The annual running expenses are also greatly in favor of the “flat” system when the advantages of coöperation are used to its greatest extent.
Eighty independent Irish cooks give way to a professional chef and half-a-dozen attachés. The wages and maintenance of the 80 cooks would amount to an annual sum of not less than $40,000; those of the chef and his assistants to hardly $10,000, making in this one item a possible annual saving of $30,000.
The management of the 80 independent Irish cooks, if possible at all, could only be accomplished by the constant struggle of 80 worried and largely inexperienced owners or their wives. The management of the chef and his attachés could more easily be managed by a single person, either selected from among the 80 families and suitably recompensed, or employed as a professional manager at a regular salary. Or the entire control of the café, and kitchen could be let out by contract to some suitable caterer, if preferred.

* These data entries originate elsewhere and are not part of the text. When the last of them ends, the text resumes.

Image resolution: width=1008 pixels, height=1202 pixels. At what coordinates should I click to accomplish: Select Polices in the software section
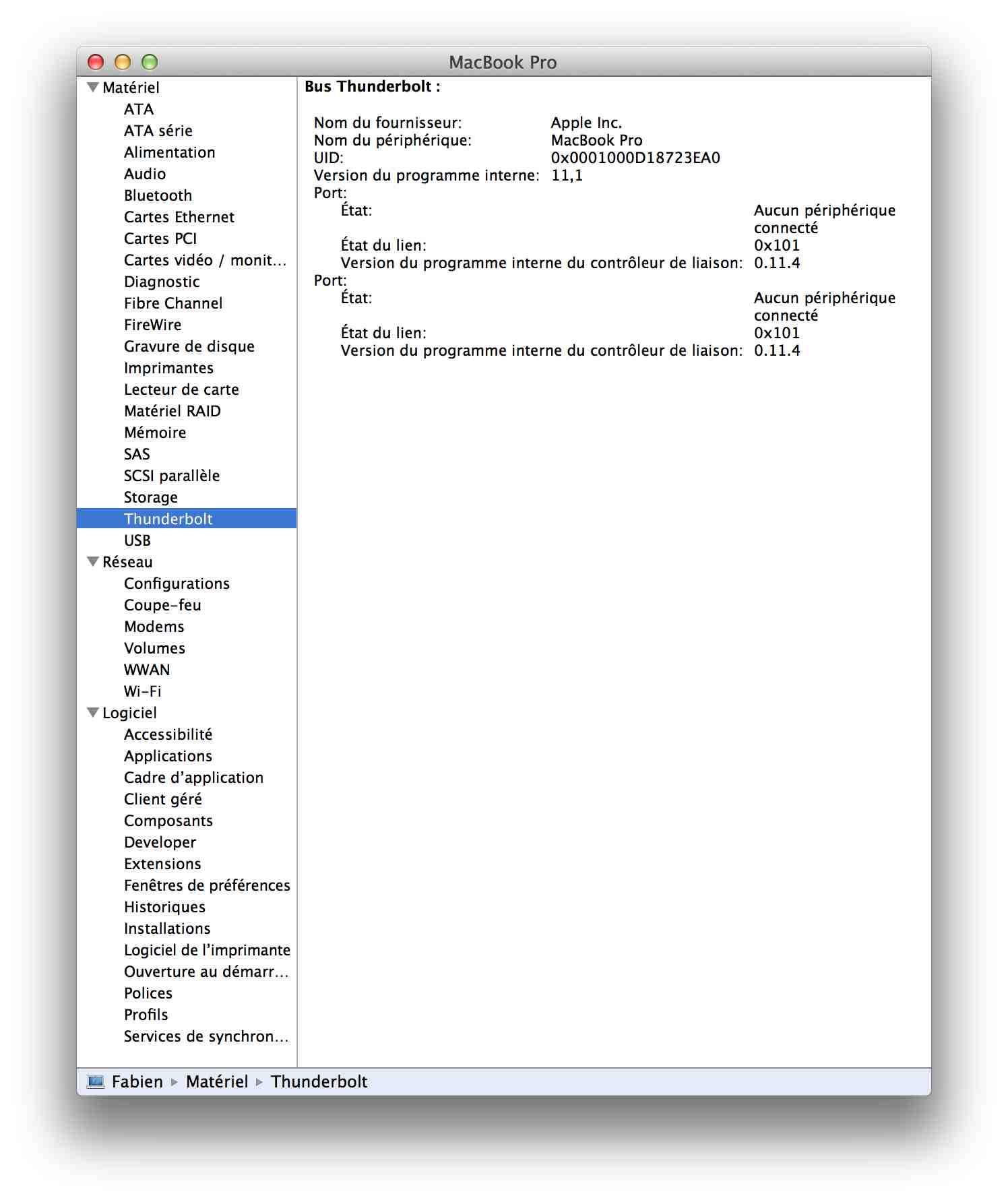coord(148,993)
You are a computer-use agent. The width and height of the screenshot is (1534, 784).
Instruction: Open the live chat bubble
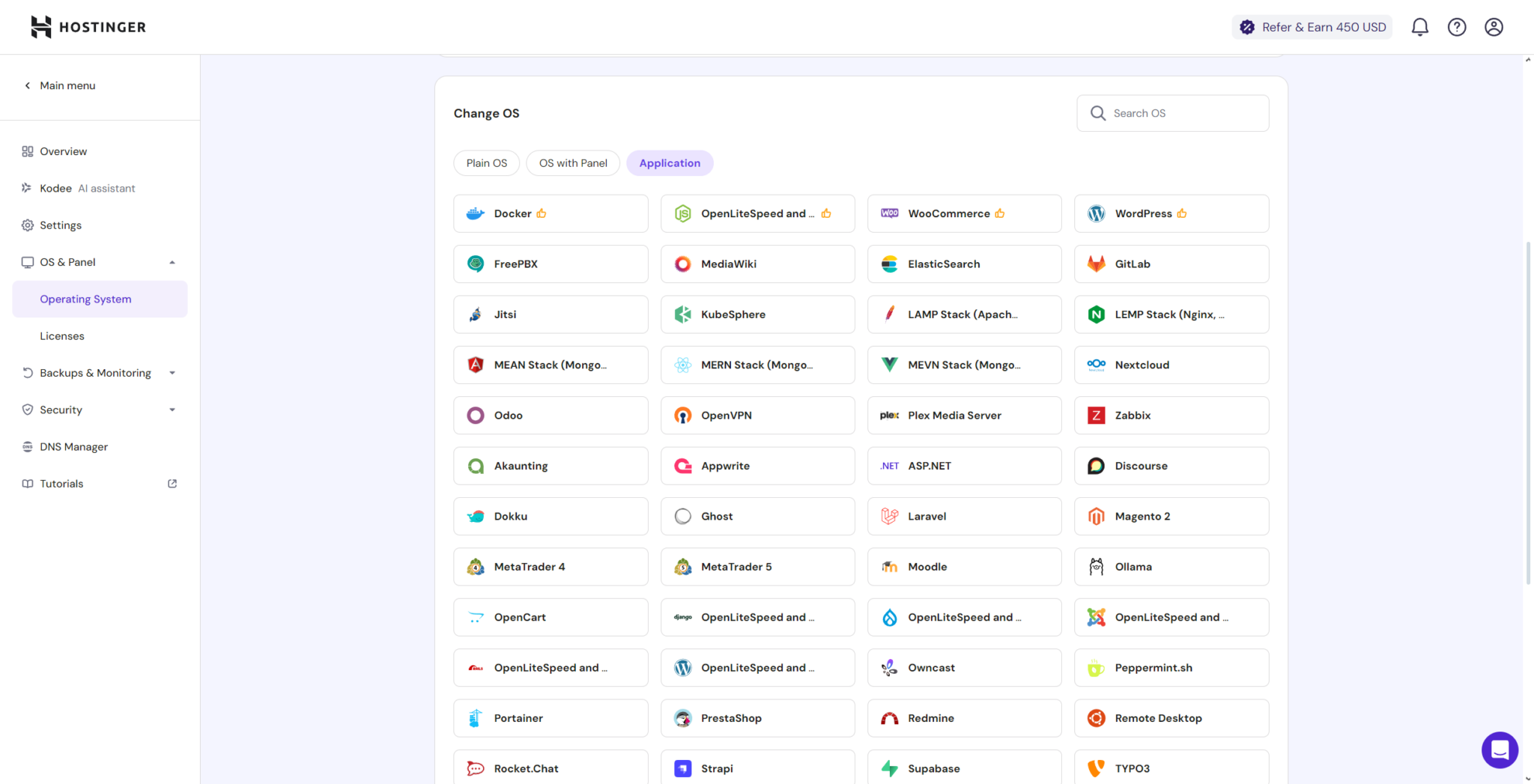[x=1500, y=750]
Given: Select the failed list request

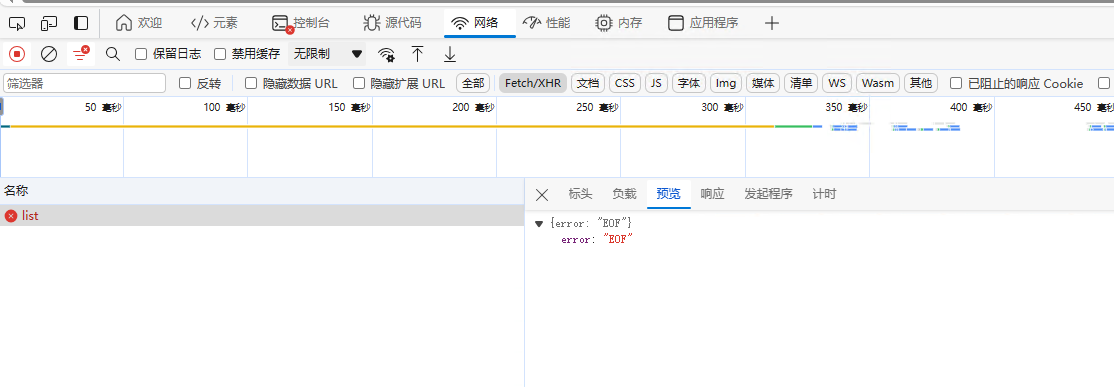Looking at the screenshot, I should 262,215.
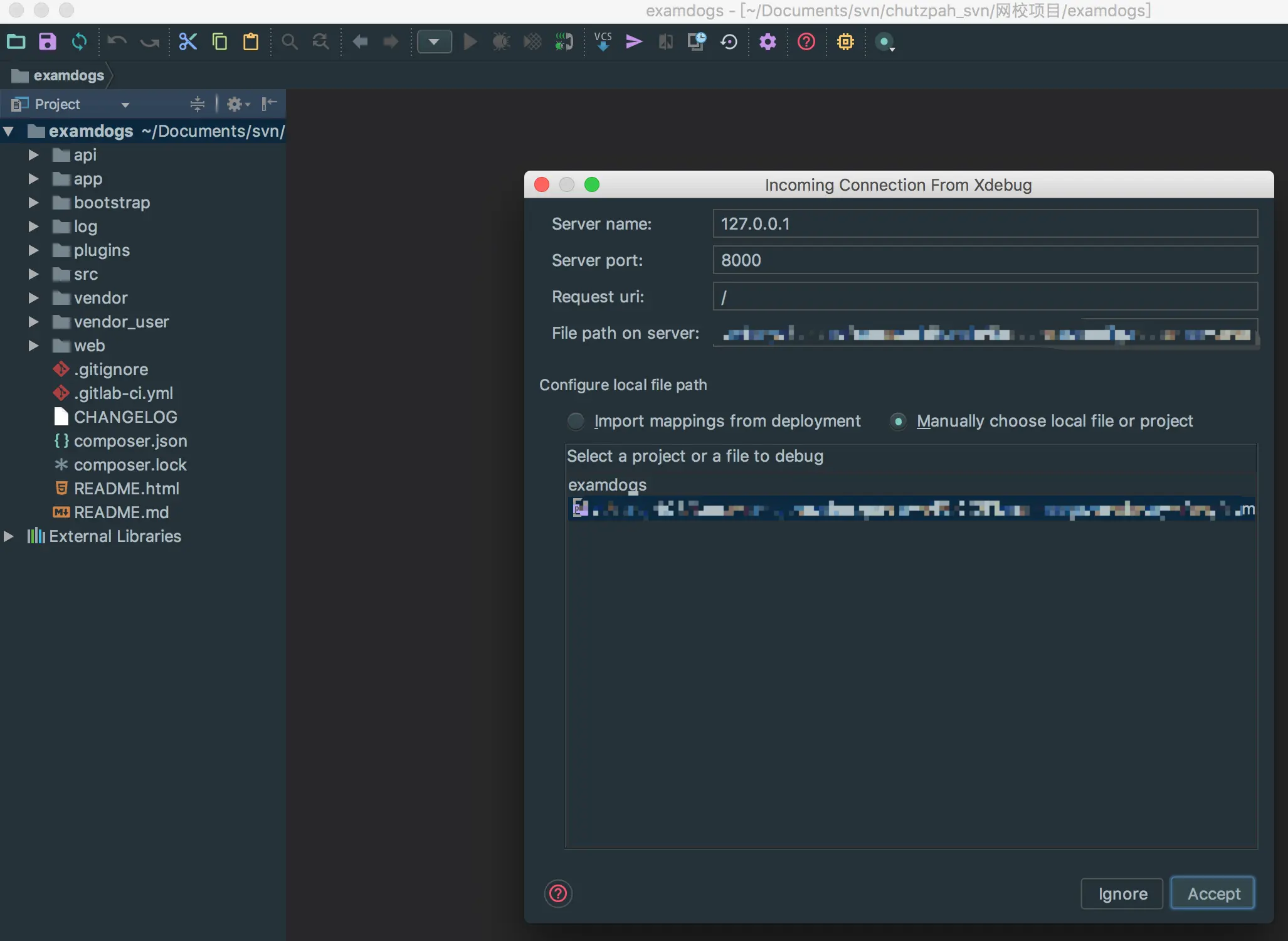The height and width of the screenshot is (941, 1288).
Task: Open Project view selector dropdown
Action: (125, 105)
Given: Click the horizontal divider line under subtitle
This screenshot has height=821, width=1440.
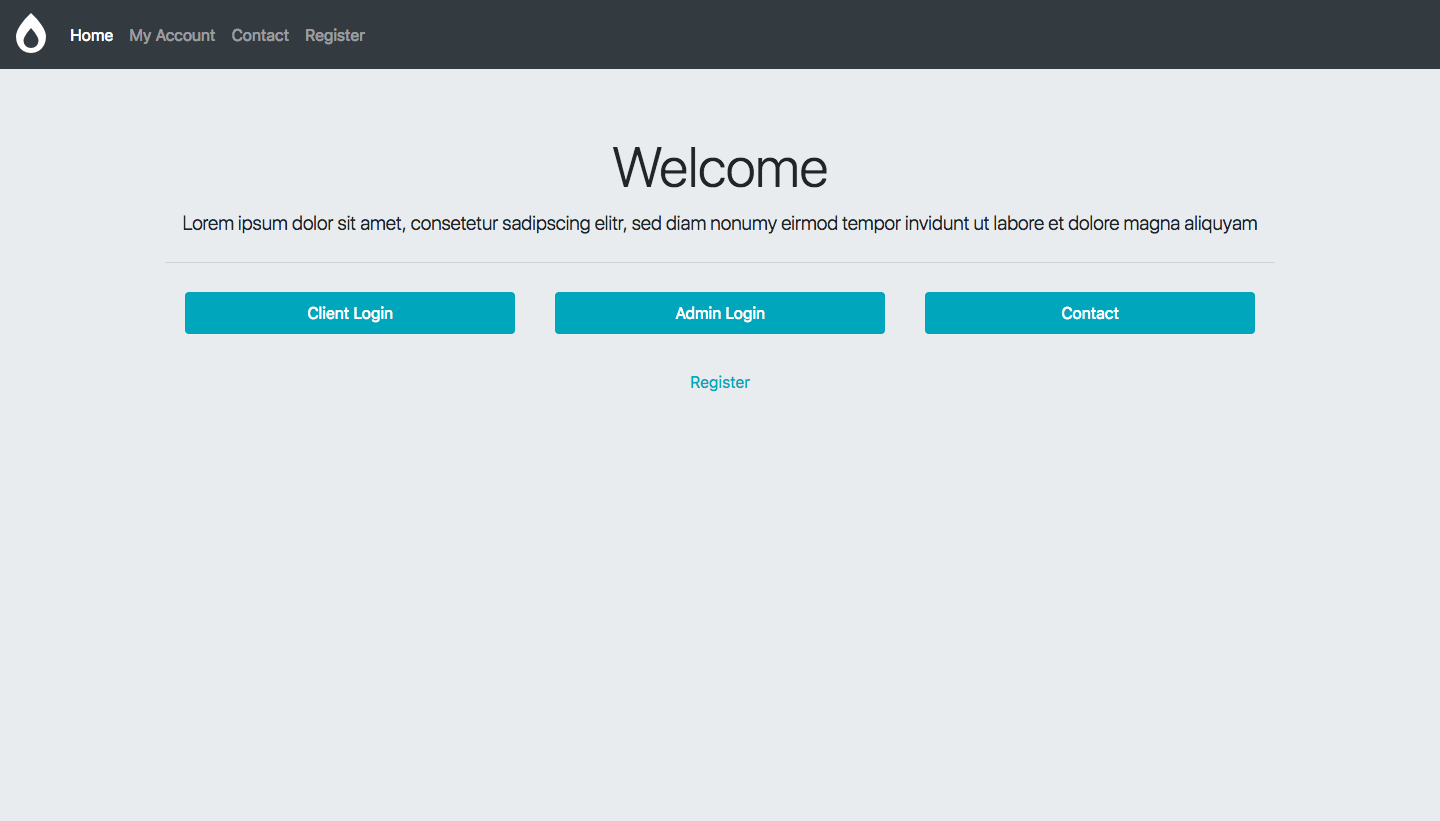Looking at the screenshot, I should click(720, 262).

Corresponding savings are evidently possible in every other department of housekeeping, including steam-heating, ventilating, laundry-work, lighting and elevator-work. In all of these particulars, coöperation, judiciously conducted, has been shown to yield surprising economies.
But there are other advantages even more important than its economy in favor of the “flat.” Freedom from housekeeping cares has already been touched upon. In the “tower,” life is spent in training and treating with servants, mechanics and market-men. The private cook is a volcano in a house, slumbering at times, but always ready to burst forth into destructive eruption. True repose is out of the question, and we are told that “the motive for foreign travel of perhaps one-half of Americans is rest from household cares and the enjoyment of good attendance, freed from any responsibility in its organization and management.”
Security against burglary and fire is another. In a good apartment-house, trained watchmen stand on guard night and day to protect the occupants, and stand-pipes, hose and fire-buckets are provided in all the halls, and kept in repair for emergency.
The family may leave their apartments for travel summer or winter, knowing that their property is as secure as modern appliances, system and ingenuity can make it. Not so with our isolated dwelling. The cost of providing all these means of protection is too great to make them practicable. The result is that the fear of burglary and fire at all times causes uneasiness, particularly on the part of the wife during the absence of her husband.
Beauty in the architectural arrangement of the rooms is a third advantage of the “flat.” In this it has all the advantage of the double house or residence of the immensely rich. The rooms may be grouped in a manner which renders possible the highest architectural effect, whereas in the “tower” the perpendicular arrangement evidently precludes such opportunity by limiting the design to a wearisome and monotonous repetition from basement to attic.
No argument can be sustained against the “flat” on the ground of transmission of sound or want of privacy and isolation, for sound may be as fully deadened as in the “tower” by means of the 12-inch brick separating walls shown in our plan, and the most improved deafening treatment of the floor-joists.